>> Start Text block

Parameters:: init_method (str, optional) – Initialization method for the distributed process group, typically a URL in the format tcp://hostname:port. Default is ‘tcp://localhost:12355’.

run(n_epoch, loader, valid_loader=None, \*\*aux_run_kwargs)¶: Run the distributed training or testing process across multiple GPUs.

train_process(rank, device_list, init_method, n_epoch, loader, valid_loader, aux_run_kwargs)¶: Train the model on a specific GPU in the distributed setup.

Notes

This add-on requires multiple GPUs to be available and properly configured.

Examples

Using MultiGPUAddon for distributed training:

>>> from zae_engine.trainer import Trainer
>>> from zae_engine.trainer.addons import MultiGPUAddon

>>> MyTrainer = Trainer.add_on(MultiGPUAddon)
>>> trainer = MyTrainer(
>>>     model=my_model,
>>>     device=[torch.device('cuda:0'), torch.device('cuda:1')],
>>>     optimizer=my_optimizer,
>>>     scheduler=my_scheduler
>>> )
>>> trainer.run(n_epoch=10, loader=train_loader)

classmethod apply(base_cls: Type[T]) → Type[T][source]¶

Apply the add-on modifications to a base class.

This method is used to inject additional functionality or modify the behavior of the Trainer class. It returns a new class that combines the original Trainer with the behavior defined in the add-on.

Parameters:: base_cls (Type[T]) – The base class to which the add-on modifications will be applied. This is typically the Trainer class or a subclass of it.
Returns:: A new class that includes the functionality of the base class along with the additional behavior defined by the add-on.
Return type:: Type[T]

Notes

Subclasses of AddOnBase must implement this method to define how the add-on modifies the base class.
This method is typically called indirectly through the Trainer.add_on method.

Examples

Custom implementation in an add-on:

>>> class CustomAddon(AddOnBase):
>>>     @classmethod
>>>     def apply(cls, base_cls):
>>>         class TrainerWithCustomAddon(base_cls):
>>>             def custom_method(self):
>>>                 print("Custom method called")
>>>         return TrainerWithCustomAddon

Adding the custom add-on to a Trainer:

>>> from zae_engine.trainer import Trainer
>>> MyTrainer = Trainer.add_on(CustomAddon)

>> End Text block
>> Start Supplied data

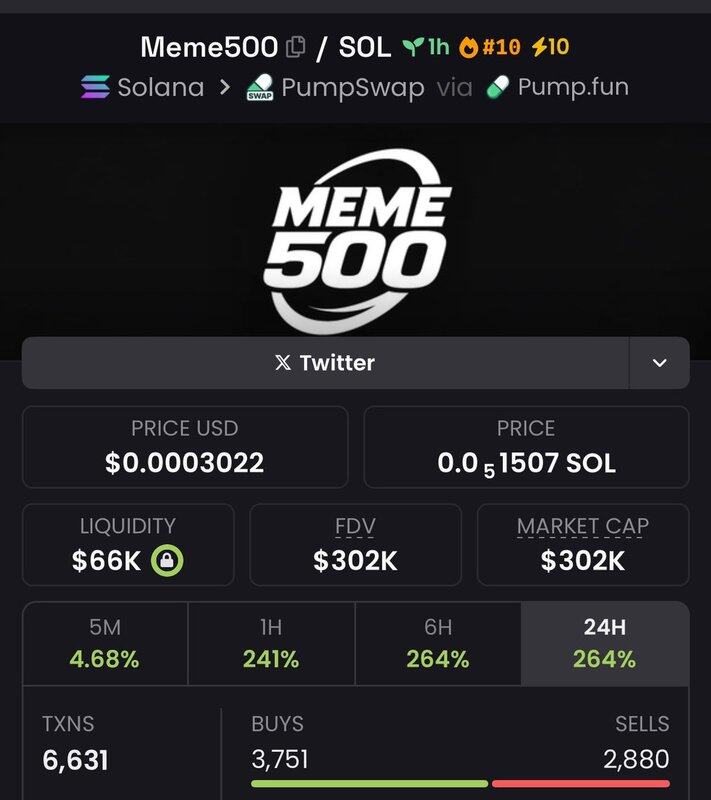711x800 pixels.
Task: Click the green buys ratio bar
Action: coord(370,783)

>> End Supplied data

» What is asked:
1/ In the Trainer add-on documentation, shorten the paragraph that begins "This method is used to inject" into one sentence. Keep its main facts.
2/ Write the next part of the Trainer add-on documentation, starting after its final line.

» Replies:
1/ The method adds functionality to the Trainer class or changes its behavior, and it returns a new class that combines the original Trainer with the add-on's behavior.

2/
>>> trainer = MyTrainer(model=my_model, device='cuda', optimizer=my_optimizer)
>>> trainer.custom_method()  # Output: Custom method called

zae_engine.trainer.addons.state_manager module¶

class zae_engine.trainer.addons.state_manager.StateManagerAddon(save_path: str, save_format: str = 'ckpt')[source]¶

Bases: AddOnBase

Add-on to manage model, optimizer, and scheduler state.

This add-on provides functionality for saving and loading the state of the model, optimizer, and scheduler during training. It supports .ckpt and .safetensor formats for storing model weights.

Parameters:

save_path (str) – Path to the directory where the model, optimizer, and scheduler states will be saved.
save_format (str, optional) – Format to save the model state, either ‘ckpt’ or ‘safetensor’. Default is ‘ckpt’.

save_state()¶: Save the state of the model, optimizer, and scheduler.

load_state()¶: Load the state of the model, optimizer, and scheduler.

save_model(filename: str)¶: Save the model’s state dictionary to a file.

save_optimizer()¶: Save the optimizer’s state dictionary.

save_scheduler()¶: Save the scheduler’s state dictionary.

Notes

This add-on automatically saves the model state whenever a better state is detected during training based on loss.

Examples

Adding StateManagerAddon to a Trainer:

>>> from zae_engine.trainer import Trainer
>>> from zae_engine.trainer.addons import StateManagerAddon

>>> MyTrainer = Trainer.add_on(StateManagerAddon)
>>> trainer = MyTrainer(
>>>     model=my_model,
>>>     device='cuda',
>>>     optimizer=my_optimizer,
>>>     scheduler=my_scheduler,
>>>     save_path='./checkpoints'
>>> )
>>> trainer.run(n_epoch=10, loader=train_loader)

classmethod apply(base_cls: Type[T]) → Type[T][source]¶

Apply the add-on modifications to a base class.

This method is used to inject additional functionality or modify the behavior of the Trainer class. It returns a new class that combines the original Trainer with the behavior defined in the add-on.

Parameters:: base_cls (Type[T]) – The base class to which the add-on modifications will be applied. This is typically the Trainer class or a subclass of it.
Returns:: A new class that includes the functionality of the base class along with the additional behavior defined by the add-on.
Return type:: Type[T]

Notes

Subclasses of AddOnBase must implement this method to define how the add-on modifies the base class.
This method is typically called indirectly through the Trainer.add_on method.

Examples

Custom implementation in an add-on:

>>> class CustomAddon(AddOnBase):
>>>     @classmethod
>>>     def apply(cls, base_cls):
>>>         class TrainerWithCustomAddon(base_cls):
>>>             def custom_method(self):
>>>                 print("Custom method called")
>>>         return TrainerWithCustomAddon

Adding the custom add-on to a Trainer:

>>> from zae_engine.trainer import Trainer
>>> MyTrainer = Trainer.add_on(CustomAddon)
>>> trainer = MyTrainer(model=my_model, device='cuda', optimizer=my_optimizer)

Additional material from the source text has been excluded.